そもそもスポーツは、一切の「属性」で差別されず、誰もが平等に参加できることが大原則だ。が、大学スポーツには、大学という「属性」に所属していなければ出場できないという、スポーツの大原則と矛盾する前提が存在する。そのため、新たな「属性」(関東の大学だけ)が加わっても、その「差別」や「利権」を見逃すケースが少なくないのだ。
例えば箱根駅伝という人気イベントに女子部門が存在しない(女子ランナーは参加できない)のも、オリンピック等で推進しているスポーツの男女同一種目での実施原則に反していると思えるが、それを指摘する声は聞かれない。

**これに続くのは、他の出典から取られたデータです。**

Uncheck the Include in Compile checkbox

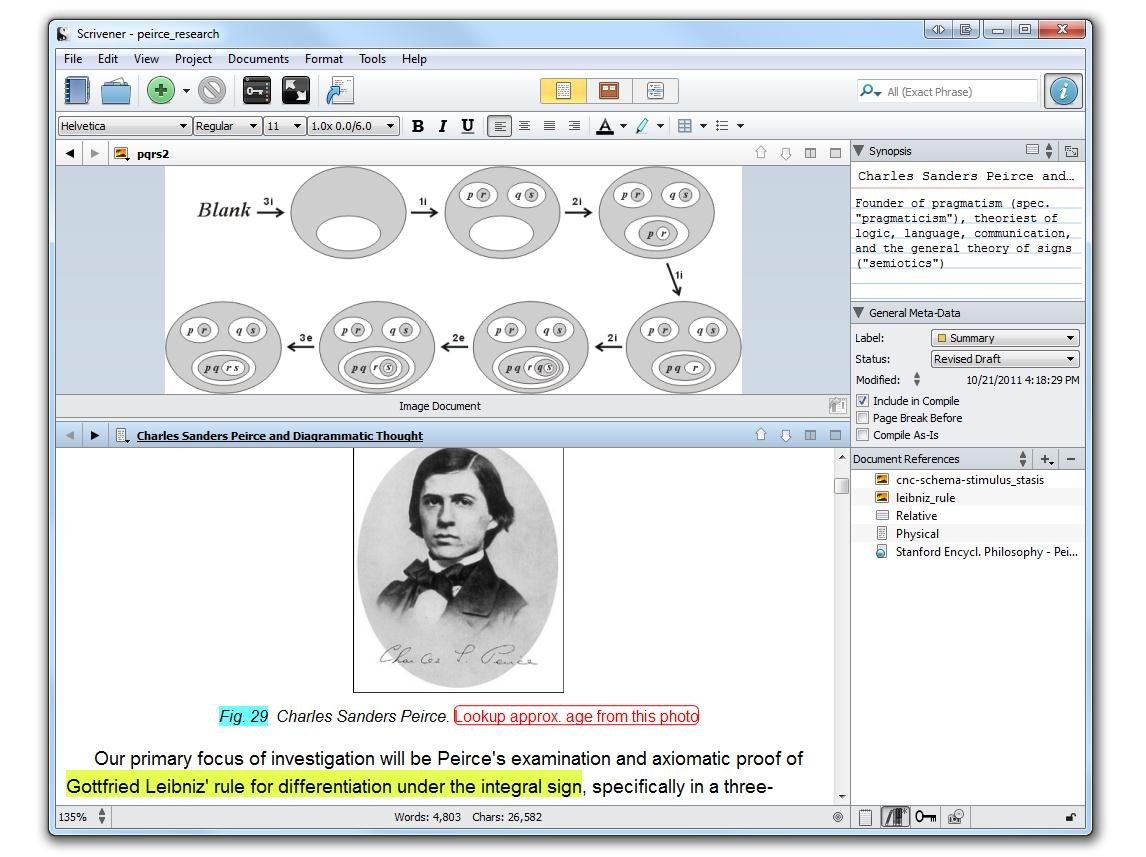[863, 401]
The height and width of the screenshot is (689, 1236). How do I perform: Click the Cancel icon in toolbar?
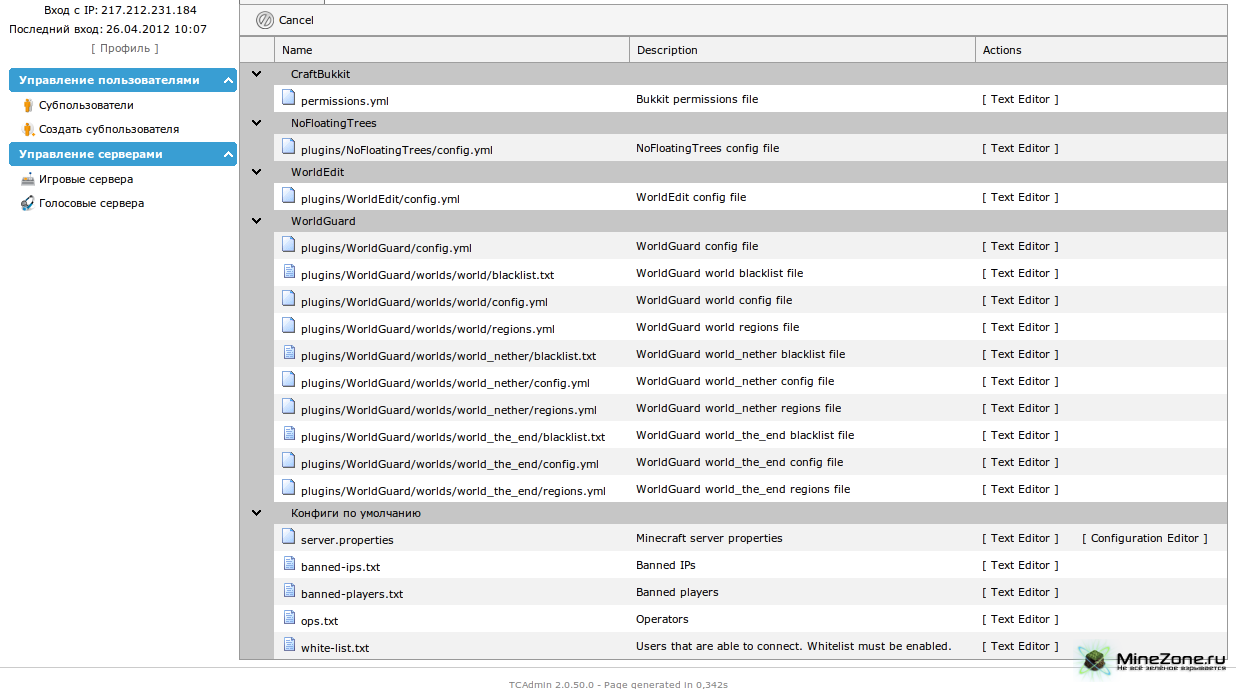[265, 20]
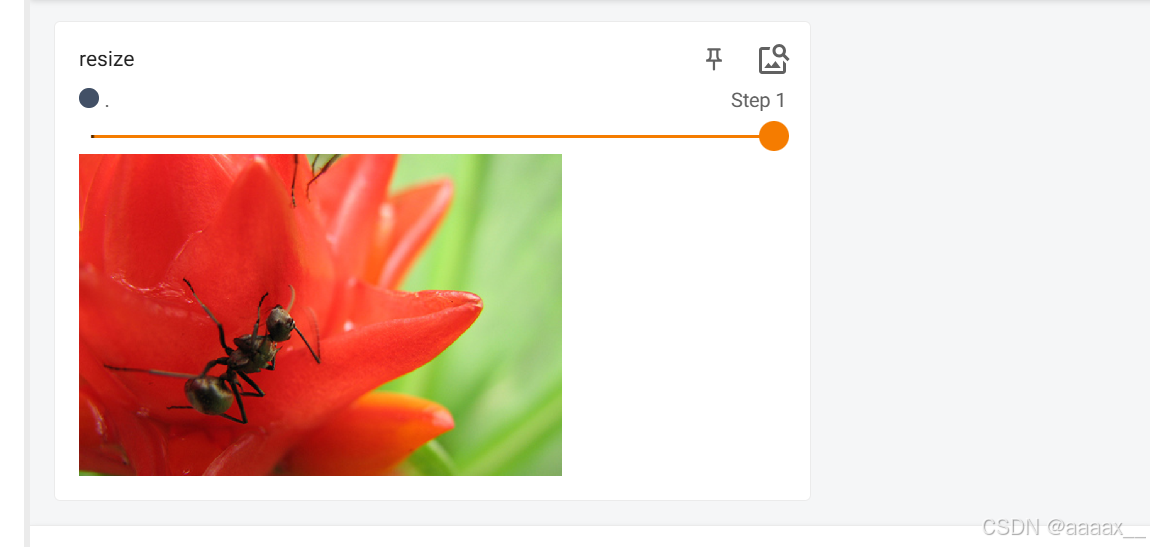The height and width of the screenshot is (547, 1150).
Task: Click the 'Step 1' label
Action: [758, 100]
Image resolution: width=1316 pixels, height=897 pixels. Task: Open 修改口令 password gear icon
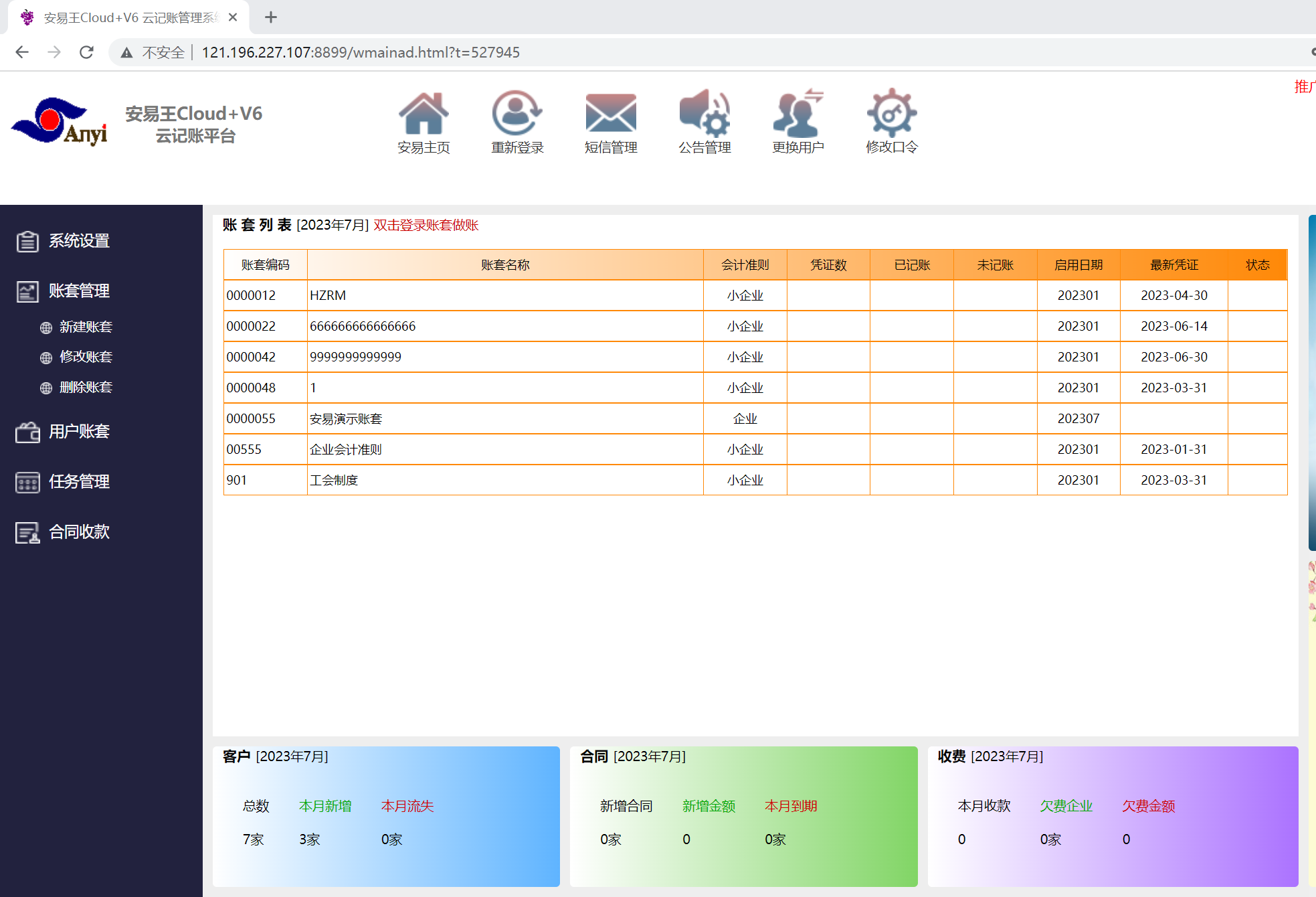[x=891, y=114]
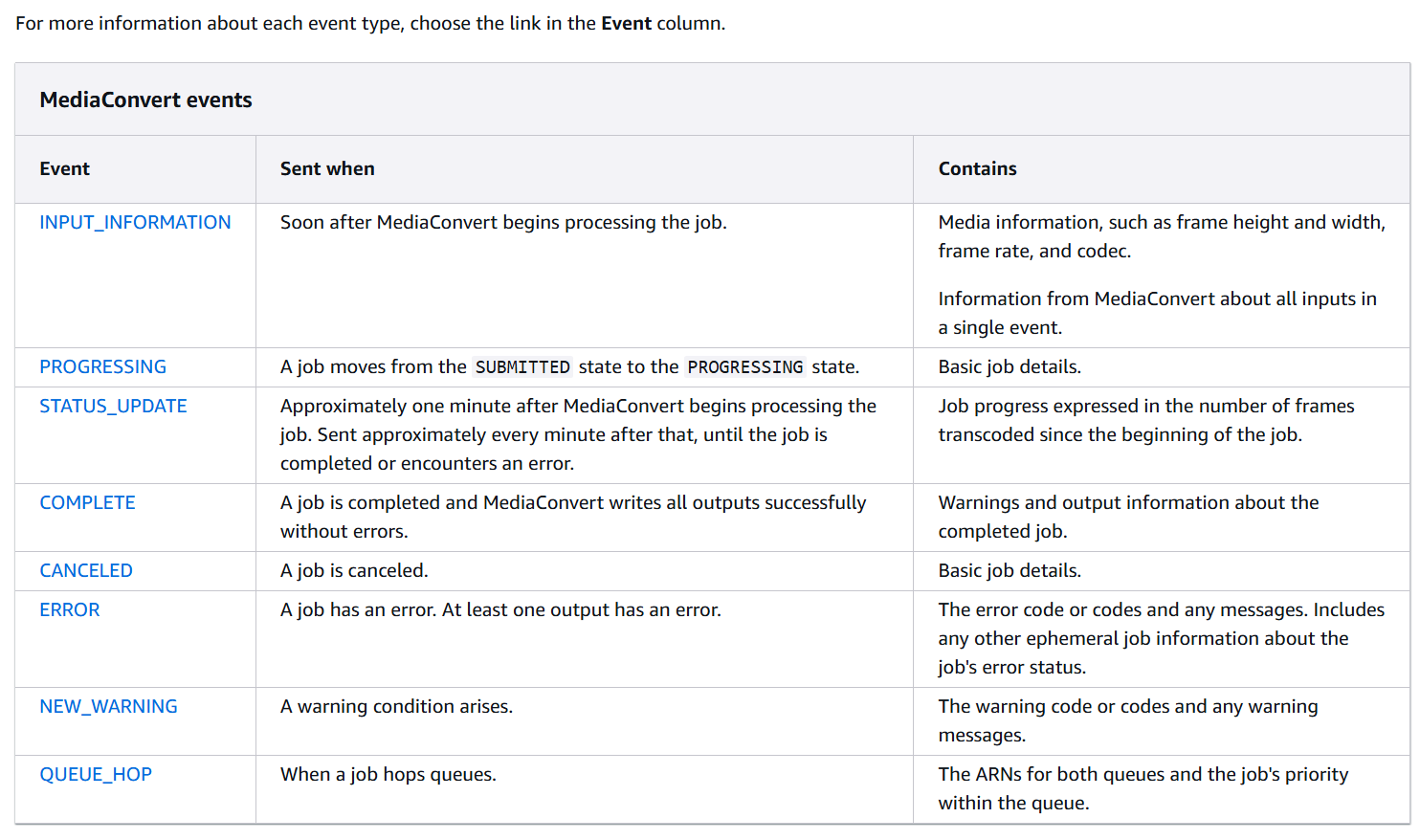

また箱根駅伝の放送のために日本テレビが支払っている放送権料は2億4000万円と言われている。が、「箱根」の出場大学には出走料として各大学に200万円(20大学で合計4000万円)が支給されるだけで、関東学生陸上競技連盟は、その決算を公表していない。
それは以前からの「慣例」で連盟は任意団体であり、決算報告の義務もなく、報告すべき上部の管理組織もないからというのが実情だ。が、こんな杜撰な「慣例」のままでいいはずもなく、「全国化」をきっかけに組織改革にも手がつけられるべきだろう。